Saturday, September 1, 2012

Porting success


 What God hath woven together, even multiple regression analysis cannot tear asunder.
Anonymous

For those who are a little vague on regression analysis, here's a quick refresher example so you will understand the point we're making:
  • Let's say you have a bunch of observations of real outcomes, like unit test results.
  • And, let's say you've grouped them as they occur: Test set 1, Test set 2, Test 3, and so forth out to TS 'N', for the Nth test set.
  • And, let's say that each test set itself has a metric, like some kind of scalar size, so that the size of TS 1 is less than TS 2, and so forth
  • And, for each test set, let's say there is a metric you are interested in, like "discovered but unresolved errors".
  • That's a bit of an awkward phrase, so let's short hand with "quality factor 1", or QF1 for short.
We could then ask the project data analyst who lives in the PMO to plot QF (errors) versus TS (size) on a graph. And, we could ask the analyst to "fit" a line through the data such that the average distance between an observation of QF error and the line is minimized. The analyst would give us back something that looks like the following:


Now, there are two questions you should be interested in:
  1. Is the variability in quality (metric A) is strongly related to the TS size (metric B) or not?
  2. And, for the next TS, with a size within the sizes already observed, will it's QF be on or near the line?  
If you've not already guessed, the line is a "regression" line or curve. Here's the "tear asunder" part: does the regression line fit to the observations (of God's work?) really reveal the constituent influences on the outcomes?

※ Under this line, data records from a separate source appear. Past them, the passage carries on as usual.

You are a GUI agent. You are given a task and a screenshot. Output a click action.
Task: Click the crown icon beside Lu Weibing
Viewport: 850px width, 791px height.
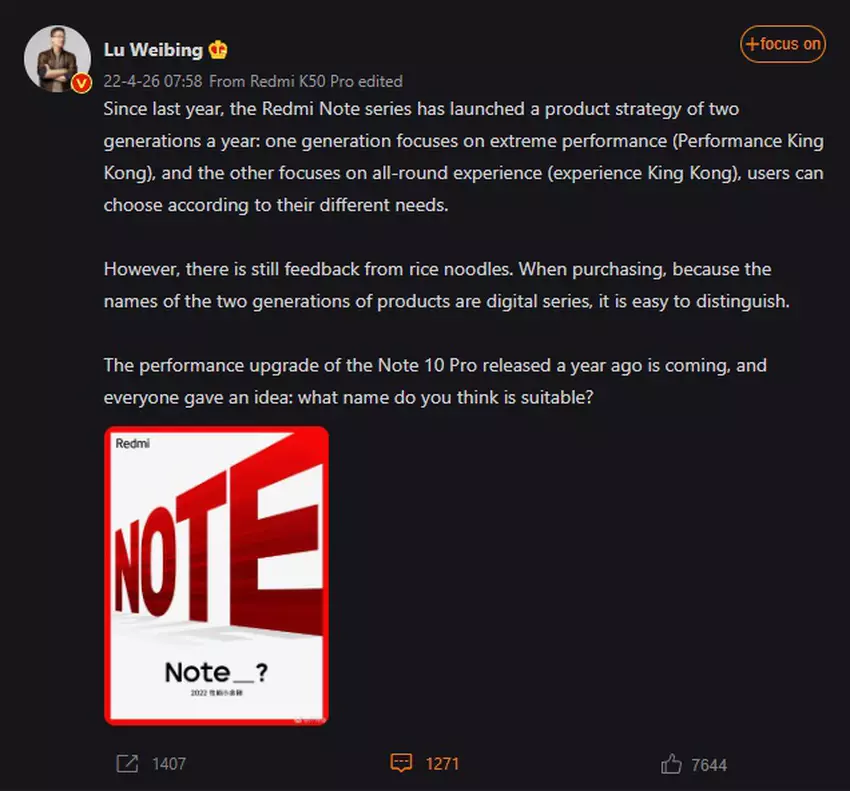point(218,49)
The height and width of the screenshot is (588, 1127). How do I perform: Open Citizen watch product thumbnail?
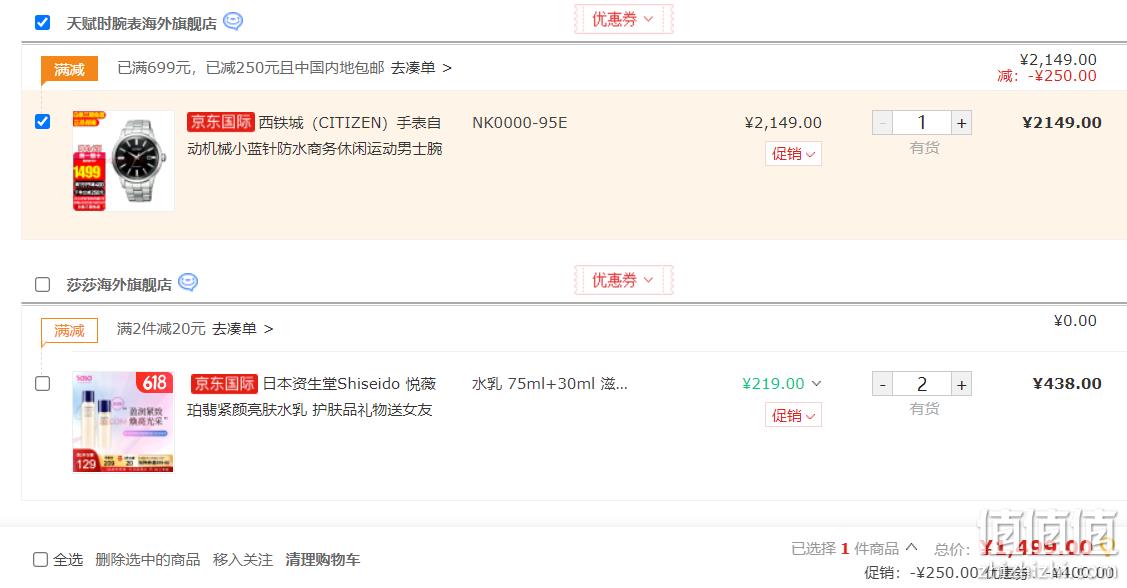[123, 161]
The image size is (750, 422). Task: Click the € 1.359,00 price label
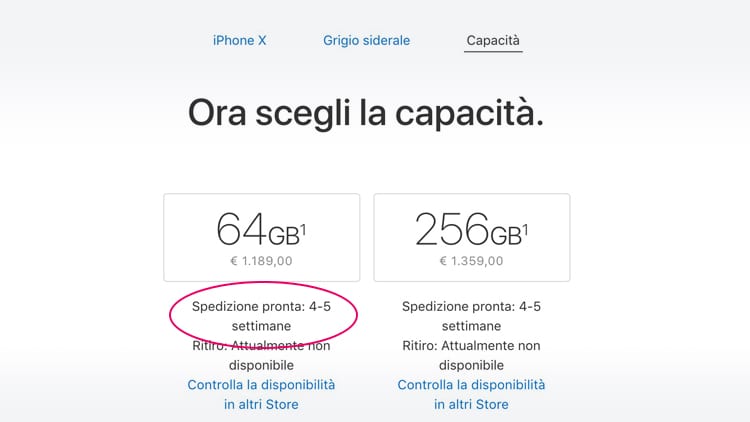pos(471,261)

In less grandiose terms, regression analysis is simply used to predict the next outcome, given that the next outcome occurs in the same circumstances as the prior observations. (You can't do regression predictions outside of the domain or limits you have in the observations). Given another value for Metric B, regression predicts the value of Metric A.

But, here's the next big thing: Can you take your regression curve with you to your next project? In otehr words, if you understand all the parts that went into the success of the outcomes, can you expect the same results if all the parts port over to the next project?

There's actually no closed-form answer on this; the best you can say is maybe. The most important thinng to understand is that you probably don't know or understand all the constituents that went into the former success. Thus, regression is helpful, but often incomplete in revealing the true secrets of success.